苏软听了,只摇头笑了笑,她没有接话,自起了一个话头:“在荒林求生的那段时间,贺子书告诉我是段家人绑架他,可我们却在案发地发现了一个叫张免的贺家弟子的镜子,这已经很可疑了,后来镇子一别,贺子书平安从贺家回来,明显状况不对,紧接着我们去封州找你们的路上,开始不断被追杀,比起问我为什么认为是贺家派人追杀,不如反想贺子书回贺家之前的路上怎么没被人追杀。”
“况且,贺家本来就出事了不是吗?”苏软补了一句。
贺挽的表情渐渐冷淡,她不怒反笑:“你特意避开我姑父和姑姑,在我面前揭贺家的不是,不觉得可笑吗?”
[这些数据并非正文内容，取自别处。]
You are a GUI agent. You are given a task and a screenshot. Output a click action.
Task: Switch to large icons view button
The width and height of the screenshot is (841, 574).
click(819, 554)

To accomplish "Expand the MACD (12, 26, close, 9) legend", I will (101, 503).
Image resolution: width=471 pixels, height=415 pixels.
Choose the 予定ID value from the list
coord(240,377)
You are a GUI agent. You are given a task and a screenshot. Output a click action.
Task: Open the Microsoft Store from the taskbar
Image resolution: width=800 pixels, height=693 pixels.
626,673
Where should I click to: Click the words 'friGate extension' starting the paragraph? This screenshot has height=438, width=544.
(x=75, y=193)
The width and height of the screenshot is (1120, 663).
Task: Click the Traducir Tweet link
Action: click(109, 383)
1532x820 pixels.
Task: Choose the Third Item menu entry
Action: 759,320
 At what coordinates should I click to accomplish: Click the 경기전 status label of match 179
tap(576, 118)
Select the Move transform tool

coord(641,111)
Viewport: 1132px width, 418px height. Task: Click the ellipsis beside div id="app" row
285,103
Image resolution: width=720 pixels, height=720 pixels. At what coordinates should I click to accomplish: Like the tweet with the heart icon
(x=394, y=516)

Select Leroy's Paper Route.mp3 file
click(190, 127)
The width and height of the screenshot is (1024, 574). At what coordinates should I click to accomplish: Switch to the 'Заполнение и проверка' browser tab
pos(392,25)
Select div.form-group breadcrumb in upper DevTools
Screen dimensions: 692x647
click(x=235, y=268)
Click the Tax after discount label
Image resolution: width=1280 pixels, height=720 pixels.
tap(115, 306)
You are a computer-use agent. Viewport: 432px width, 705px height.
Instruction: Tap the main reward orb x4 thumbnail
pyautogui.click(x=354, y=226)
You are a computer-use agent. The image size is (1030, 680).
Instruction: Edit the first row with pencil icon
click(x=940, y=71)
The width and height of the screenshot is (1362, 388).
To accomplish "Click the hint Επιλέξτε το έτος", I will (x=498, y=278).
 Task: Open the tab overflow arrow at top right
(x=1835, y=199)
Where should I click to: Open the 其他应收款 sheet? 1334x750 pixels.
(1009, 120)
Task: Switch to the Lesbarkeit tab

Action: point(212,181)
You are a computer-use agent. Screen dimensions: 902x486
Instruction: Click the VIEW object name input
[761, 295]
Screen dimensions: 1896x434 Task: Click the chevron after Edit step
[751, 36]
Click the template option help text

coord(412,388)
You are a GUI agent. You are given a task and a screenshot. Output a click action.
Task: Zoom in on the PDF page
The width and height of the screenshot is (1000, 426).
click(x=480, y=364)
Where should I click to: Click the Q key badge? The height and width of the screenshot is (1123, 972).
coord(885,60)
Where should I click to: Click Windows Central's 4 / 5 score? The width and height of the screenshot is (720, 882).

苏软笃定地看着她:“因为我知道你很爱护你的亲弟弟,不会害他。”
“所以呢?”贺挽端起凉茶抿了一口。
苏软说得口干舌燥:“你很聪明,一定比我知道得多,何况,你并没有否认我刚刚的话。”
贺挽的手顿住了,凉茶杯挡住她半张脸,一双清冷如水的眸子渐渐流露出一丝悲伤。片刻,她放下茶杯,叹了口气:“你猜的不错。”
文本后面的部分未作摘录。